◆ **Text block**:
———
# Pallet Craft: Never buying wood filler again!



## craftedbyethan (Jul 16, 2012)

Hello All,

This is not a new tip, but I thought I’d mention it in my blog anyways. For more projects and tips go to my blog series: *Pallet Craft! *

Ok so working with pallets is not always perfect, the wood is definately not top grade by any means and I will not pretend it is. So occasionally you are going to want to use a wood filler at some point. Now Elmer’s, as well as Varathane and Rustoleum sell wood filler that is pretty good, but the cost can add up significantly and this is especially so if you are an active wood worker. So here is my “not new but surprisingly overlooked” method.

*Step 1:* Collect saw dust.

As you produce wood products saw dust will have the tendency to build up around you. Why not use all of it?

*Step 2:* Get some wood glue!

That’s right, just get some wood glue from any reataillers such as Titebond or Elmer’s.

*Step 3:* Mix, apply and sand.

Mix together some wood glue with your saw dust (best in smaller batches to prevent waste) and apply it to your application. Allow to dry, and sand it down.

*Finished!*

After your application is dry apply your stain or finish and you will never be able to tell that it is actually just a glue and sawdust filler mix.

*Enjoy your savings!* and see more at *Pallet Craft!*


----------



## Alchymist (Jan 2, 2011)

I find it works OK for small imperfections; I usually use dust from the belt sander, smaller particles. Doesn't work good over larger or deeper areas.


----------



## craftedbyethan (Jul 16, 2012)

*I agree*



Alchymist said:


> I find it works OK for small imperfections; I usually use dust from the belt sander, smaller particles. Doesn't work good over larger or deeper areas.


Yes, everything has its limits, and I would have to think about using it on severe holes. But heck, try everything at least once... well most things.


----------
———
◆ **Collected data**:

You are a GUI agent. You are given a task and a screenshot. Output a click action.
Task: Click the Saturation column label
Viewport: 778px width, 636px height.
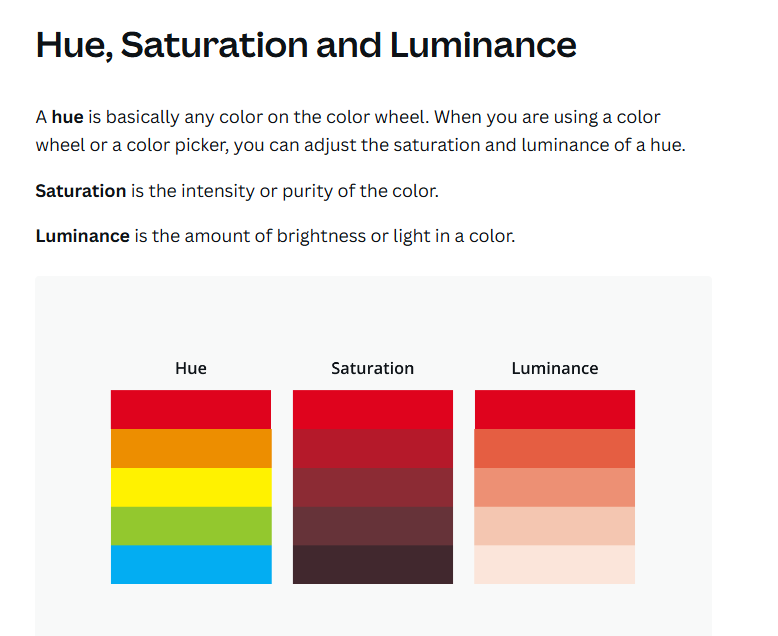point(373,368)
———
◆ **Required actions**:
A: In the forum thread about homemade wood filler, what source of sawdust does Alchymist usually use?
B: Please list every brand name mentioned in the forum thread about homemade wood filler.

◆ **Responses in order**:
A: Alchymist uses dust from the belt sander, which has smaller particles.

B: Elmer's, Varathane, Rustoleum, Titebond